Einstein was reputated to say that compounding was the eighth wonder of the world. It’s power can be enormous. You can read more about it here.
One of the most important aspects to investing is to keep a steady temperament. The market will play around with your emotions all the time but it is important not to get too excited when things are going well or too depressed when times are tough. Try to remain objective, rational and unemotional. Focus on what matters which is the underlying securities and how you value them. When differentials open up between the quoted price and your intrinsic value then act on your judgement!
There are so many great investors out there and you can learn something from them all. I have spent years reading and learning from so many. You can read all of Buffett’s letters to shareholders, read the likes of Graham, Lynch, Schloss, Fisher, Templeton, Munger, Marks, Greenblatt, etc etc. They all offer valuable lessons from their experiences both good and bad – why wouldn’t you want to learn from these greats if you are to be a good investor yourself?
“The more you learn, the more you earn” is another Buffett quote and a lifetime of learning could end up being very rewarding for you in many ways.
The balance sheet is split into two. You have what you own on one side (assets) and what you owe on the other (liabilities). If assets are greater than liabilities then the difference is equity. What I have learnt is that you can’t write down the value of liabilities (if you want any equity value) but you can write down the value of assets. What looks like a solid balance sheet can very quickly turn sour with impairment charges and losses eating into equity.

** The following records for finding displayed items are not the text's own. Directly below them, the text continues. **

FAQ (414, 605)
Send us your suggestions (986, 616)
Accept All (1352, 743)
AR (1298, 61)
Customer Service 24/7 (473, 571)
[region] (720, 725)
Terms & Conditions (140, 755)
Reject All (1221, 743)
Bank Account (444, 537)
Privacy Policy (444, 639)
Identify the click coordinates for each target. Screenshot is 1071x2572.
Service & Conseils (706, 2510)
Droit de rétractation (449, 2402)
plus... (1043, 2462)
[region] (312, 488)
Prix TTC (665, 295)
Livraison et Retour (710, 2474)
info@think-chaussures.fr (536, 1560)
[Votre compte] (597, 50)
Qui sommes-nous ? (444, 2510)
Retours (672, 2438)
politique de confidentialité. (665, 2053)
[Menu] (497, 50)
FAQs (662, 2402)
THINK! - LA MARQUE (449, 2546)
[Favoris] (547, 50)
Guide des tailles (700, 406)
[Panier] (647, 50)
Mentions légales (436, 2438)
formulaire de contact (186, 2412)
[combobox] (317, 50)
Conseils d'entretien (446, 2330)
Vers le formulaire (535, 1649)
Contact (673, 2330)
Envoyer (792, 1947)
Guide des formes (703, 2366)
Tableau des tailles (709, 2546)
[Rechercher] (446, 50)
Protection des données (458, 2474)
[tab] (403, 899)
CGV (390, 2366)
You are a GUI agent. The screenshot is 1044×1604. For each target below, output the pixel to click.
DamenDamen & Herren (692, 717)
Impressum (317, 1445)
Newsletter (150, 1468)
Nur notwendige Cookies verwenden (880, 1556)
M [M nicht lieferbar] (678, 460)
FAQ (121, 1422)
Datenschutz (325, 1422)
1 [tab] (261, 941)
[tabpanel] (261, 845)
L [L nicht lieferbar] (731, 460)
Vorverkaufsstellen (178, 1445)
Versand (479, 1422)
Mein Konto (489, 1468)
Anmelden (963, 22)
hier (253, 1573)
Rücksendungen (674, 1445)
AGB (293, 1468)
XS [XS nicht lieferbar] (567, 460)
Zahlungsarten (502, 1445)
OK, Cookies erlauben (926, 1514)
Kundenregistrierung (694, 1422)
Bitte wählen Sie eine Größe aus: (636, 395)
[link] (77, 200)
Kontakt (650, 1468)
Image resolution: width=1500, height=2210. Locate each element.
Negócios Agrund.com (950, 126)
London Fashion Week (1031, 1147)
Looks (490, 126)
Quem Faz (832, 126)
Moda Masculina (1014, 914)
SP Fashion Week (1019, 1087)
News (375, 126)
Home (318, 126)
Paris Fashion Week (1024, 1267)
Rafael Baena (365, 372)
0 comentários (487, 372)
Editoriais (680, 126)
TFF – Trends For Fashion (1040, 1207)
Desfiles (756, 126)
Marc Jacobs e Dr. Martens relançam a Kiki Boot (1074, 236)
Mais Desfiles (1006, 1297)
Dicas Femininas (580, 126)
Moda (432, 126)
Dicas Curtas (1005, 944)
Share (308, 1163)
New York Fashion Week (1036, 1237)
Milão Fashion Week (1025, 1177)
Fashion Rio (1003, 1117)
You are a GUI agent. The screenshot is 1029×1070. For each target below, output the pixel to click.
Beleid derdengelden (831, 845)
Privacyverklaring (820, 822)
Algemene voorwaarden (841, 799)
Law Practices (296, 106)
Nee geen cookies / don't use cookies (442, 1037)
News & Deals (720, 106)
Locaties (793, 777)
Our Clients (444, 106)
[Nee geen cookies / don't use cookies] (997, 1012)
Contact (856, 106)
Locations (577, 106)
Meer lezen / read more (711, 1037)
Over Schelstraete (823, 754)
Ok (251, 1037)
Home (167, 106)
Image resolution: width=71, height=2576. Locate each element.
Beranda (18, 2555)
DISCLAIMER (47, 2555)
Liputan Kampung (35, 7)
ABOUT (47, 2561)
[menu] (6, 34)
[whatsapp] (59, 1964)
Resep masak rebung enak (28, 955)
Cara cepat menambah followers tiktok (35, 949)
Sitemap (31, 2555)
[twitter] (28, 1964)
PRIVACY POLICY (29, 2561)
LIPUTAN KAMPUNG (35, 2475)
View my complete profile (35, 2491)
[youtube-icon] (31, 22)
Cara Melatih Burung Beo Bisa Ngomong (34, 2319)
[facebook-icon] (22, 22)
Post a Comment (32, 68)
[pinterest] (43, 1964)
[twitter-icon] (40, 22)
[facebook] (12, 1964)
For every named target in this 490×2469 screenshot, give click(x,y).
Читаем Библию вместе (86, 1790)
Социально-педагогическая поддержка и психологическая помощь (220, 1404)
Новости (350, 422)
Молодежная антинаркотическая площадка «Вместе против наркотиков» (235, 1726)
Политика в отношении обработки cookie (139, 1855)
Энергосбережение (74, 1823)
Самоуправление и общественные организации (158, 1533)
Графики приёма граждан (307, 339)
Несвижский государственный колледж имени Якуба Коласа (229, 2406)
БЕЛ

A company that can’t meet its obligations will go into bankruptcy. Clearly then, the greater the proportion of liabilities to assets, the greater the risk to the company. Clearly debt is a big risk but other liabilities such as pension deficits, trade payables or lease obligations can result in bankruptcy. My lesson is to have a good look at the balance sheet and be very careful about investing in companies with a lot of debt or significant liabilities.
If you own a stock then you own a piece of the business. The management are the “guardians” of your asset. They have a fiduciary duty to act in your best interests. You should monitor potential investments and your current investments carefully to make sure management are running the company for the owners and not to line their own pockets.
Management should therefore be excellent capital managers as well as business operators. It means they shouldn’t overpay for acquisitions or share buybacks. It means reported profits shouldn’t consistently differ from “adjusted” profits. It means their pay and compensation (including stock options) should be reasonable. Ideally, they’d have significant ownership interest in the company as well so their incentives are aligned with yours.
We’ve made this our last lesson but is probably our most important. It is vital that you stick to buying securities and businesses that you fully understand. Warren Buffett calls this your “circle of competence.” It doesn’t matter how big your circle is but it is important you know where the boundaries are. If you start buying shares in companies that you don’t understand or can’t explain then your margin of safety is diminishing and you are taking on unnecessary risk. You would never buy a private business that you don’t understand so you shouldn’t buy stocks (or other securities) that you can’t understand.